Data preprocessing plays a very important in many deep learning algorithms. In practice, many methods work best after the data has been normalized and whitened. However, the exact parameters for data preprocessing are usually not immediately apparent unless one has much experience working with the algorithms. In this page, we hope to demystify some of the preprocessing methods and also provide tips (and a "standard pipeline") for preprocessing data.
A standard first step to data preprocessing is data normalization. While there are a few possible approaches, this step is usually clear depending on the data. The common methods for feature normalization are:
- Simple Rescaling
- Per-example mean subtraction (a.k.a. remove DC)
- Feature Standardization (zero-mean and unit variance for each feature across the dataset)
In simple rescaling, our goal is to rescale the data along each data dimension (possibly independently) so that the final data vectors lie in the range [0,1] or [ − 1,1] (depending on your dataset). This is useful for later processing as many default parameters (e.g., epsilon in PCA-whitening) treat the data as if it has been scaled to a reasonable range.
Example: When processing natural images, we often obtain pixel values in the range [0,255]. It is a common operation to rescale these values to [0,1] by dividing the data by 255.
Per-example mean subtraction
If your data is stationary (i.e., the statistics for each data dimension follow the same distribution), then you might want to consider subtracting the mean-value for each example (computed per-example).
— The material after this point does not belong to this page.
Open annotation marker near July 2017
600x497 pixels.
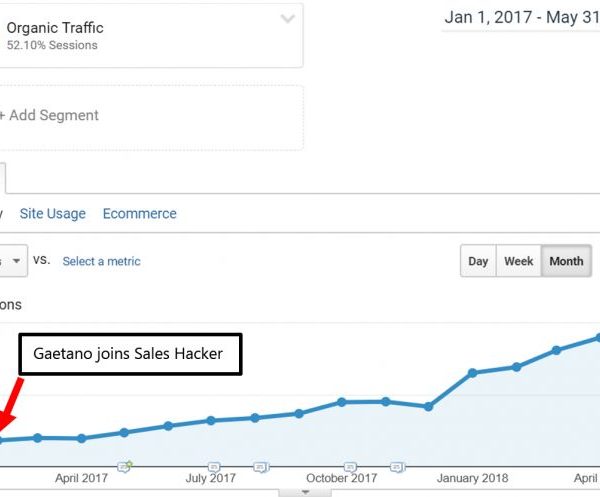click(x=214, y=466)
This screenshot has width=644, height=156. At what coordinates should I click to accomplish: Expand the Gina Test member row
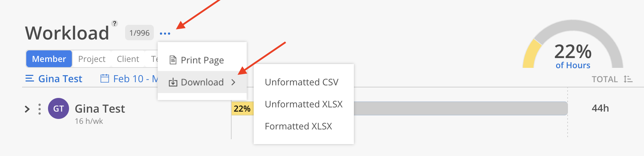pos(27,109)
Example: In images, this normalization has the property of removing the average brightness (intensity) of the data point. In many cases, we are not interested in the illumination conditions of the image, but more so in the content; removing the average pixel value per data point makes sense here. Note: While this method is generally used for images, one might want to take more care when applying this to color images. In particular, the stationarity property does not generally apply across pixels in different color channels.
Feature standardization refers to (independently) setting each dimension of the data to have zero-mean and unit-variance. This is the most common method for normalization and is generally used widely (e.g., when working with SVMs, feature standardization is often recommended as a preprocessing step). In practice, one achieves this by first computing the mean of each dimension (across the dataset) and subtracts this from each dimension. Next, each dimension is divided by its standard deviation.
Example: When working with audio data, it is common to use MFCCs as the data representation. However, the first component (representing the DC) of the MFCC features often overshadow the other components. Thus, one method to restore balance to the components is to standardize the values in each component independently.
After doing the simple normalizations, whitening is often the next preprocessing step employed that helps make our algorithms work better. In practice, many deep learning algorithms rely on whitening to learn good features.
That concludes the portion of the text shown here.